Se apresuró a elegir un Dickens del segundo estante, según correspondiera a la niebla de Londres, y había vuelto al pie de las escaleras cuando decidió que su lectura de esta noche debería ser, en contraste, de cielos azules italianos y estatuas blancas, en hermosas frases rítmicas. Volvió por un Walter Pater.


Encontró a Marius el Epicúreo inclinado hacia un lado a través del hueco dejado por su retirada de La vieja tienda de curiosidades. Era una brecha muy grande para haber sido dejado por un solo volumen, porque los libros en ese estante se habían encajado muy juntos. Volvió a poner a Dickens y vio que aún quedaba espacio para un libro grande. Se dijo a sí mismo con palabras cuidadosas y precisas:


—Esto es una tontería. No es posible que alguien haya entrado en el comedor y sacado un libro mientras yo cruzaba el pasillo. Debió haber habido un hueco antes en el segundo estante.


Pero otra parte de su mente seguía diciendo en un torrente apresurado y caído:


—No había ningún espacio en el segundo estante. No había ningún espacio en el segundo estante.

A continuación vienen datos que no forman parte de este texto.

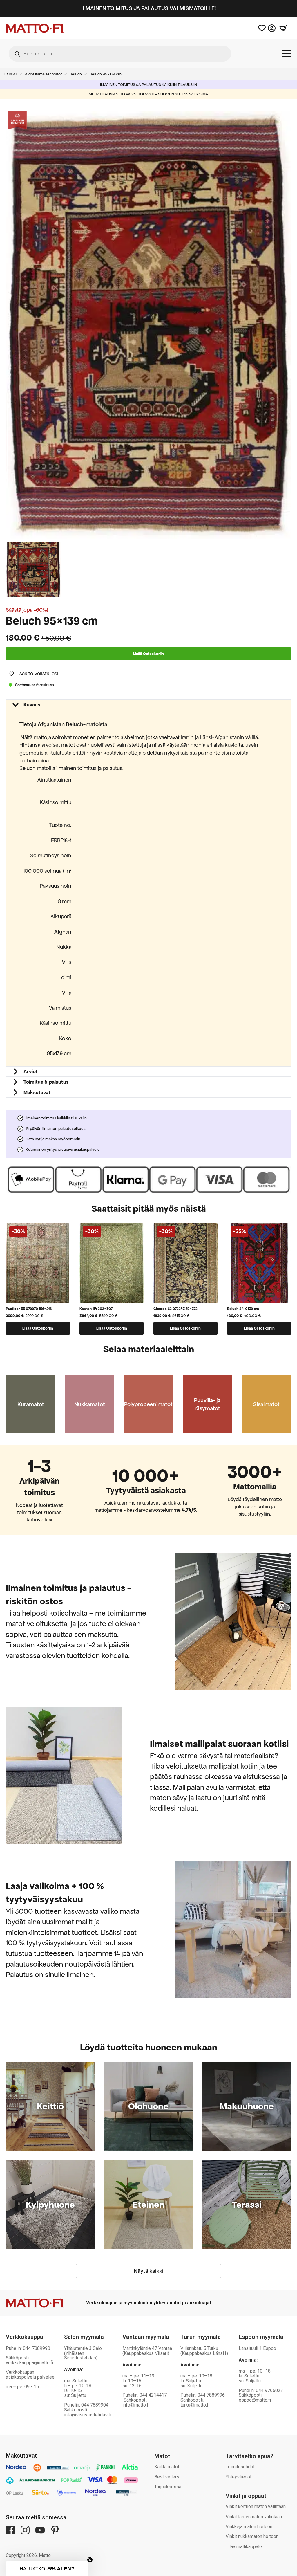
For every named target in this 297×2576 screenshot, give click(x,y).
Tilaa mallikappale (244, 2546)
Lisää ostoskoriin (148, 653)
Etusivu (10, 74)
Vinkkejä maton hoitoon (249, 2526)
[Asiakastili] (272, 28)
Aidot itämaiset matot (43, 74)
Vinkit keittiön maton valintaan (256, 2506)
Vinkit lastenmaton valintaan (254, 2516)
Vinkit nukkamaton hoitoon (252, 2536)
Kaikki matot (166, 2466)
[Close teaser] (90, 2560)
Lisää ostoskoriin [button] (37, 1328)
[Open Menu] (286, 53)
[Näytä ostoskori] (283, 28)
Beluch (76, 74)
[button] (33, 673)
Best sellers (166, 2477)
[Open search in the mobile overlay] (120, 53)
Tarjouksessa (167, 2487)
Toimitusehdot (240, 2466)
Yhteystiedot (238, 2477)
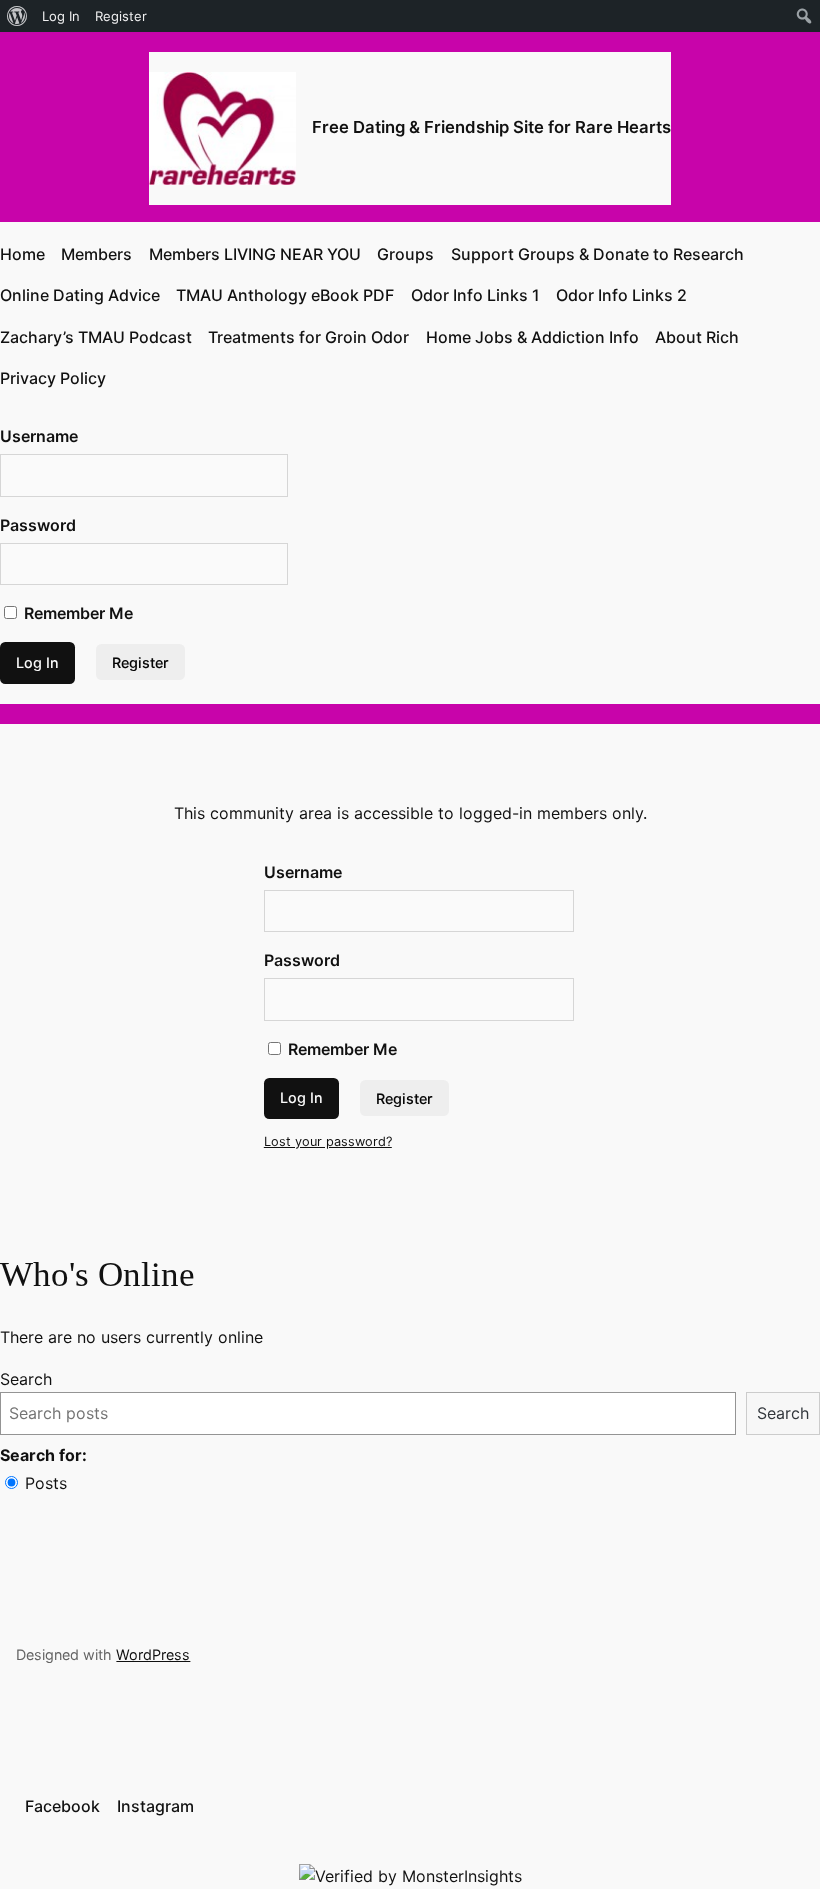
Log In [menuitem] (61, 16)
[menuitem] (17, 16)
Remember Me (76, 613)
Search (26, 1379)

Arrebató también a Marius como La vieja tienda de curiosidades, y se dirigió a su habitación con una prisa que era innecesaria y absurda, ya que aunque creyera en los fantasmas, cosa que no creía, no tenía la menor razón para sospechar que había uno en la moderna casa de Kensington en la que él y su familia habían vivido durante los últimos 15 años. Leer era lo mejor para calmar los nervios, y Dickens era un autor agradable, sano y robusto.


Esta noche, sin embargo, Dickens lo golpeó con una luz diferente. Debajo de la compasión sentimental del autor por los débiles e indefensos, podía discernir un placer repugnante en la crueldad y el sufrimiento, mientras que las figuras grotescas de la gente en las ilustraciones de Cruikshank revelaban con demasiada claridad las horribles distorsiones de sus almas. Lo que le había parecido gracioso ahora le resultaba diabólico. Disgustado, se volvió hacia Walter Pater en busca del reposo y la dignidad de un espíritu clásico.


Pero luego se preguntó si este espíritu no era en sí mismo de una calidad de mármol, frígido y sin vida, contrario al propósito de la naturaleza.


—A menudo he pensado —se dijo a sí mismo—, que hay algo de malo en el culto austero de la belleza por sí misma.


Nunca antes lo había pensado, pero le gustaba pensar que este impulso de fantasía era el resultado de una consideración madura, y con esta satisfacción se recompuso para dormir.


Se despertó dos o tres veces por la noche, un hecho inusual, pero lo alegraba, pues cada vez había estado soñando horriblemente con estas irreprochables obras victorianas.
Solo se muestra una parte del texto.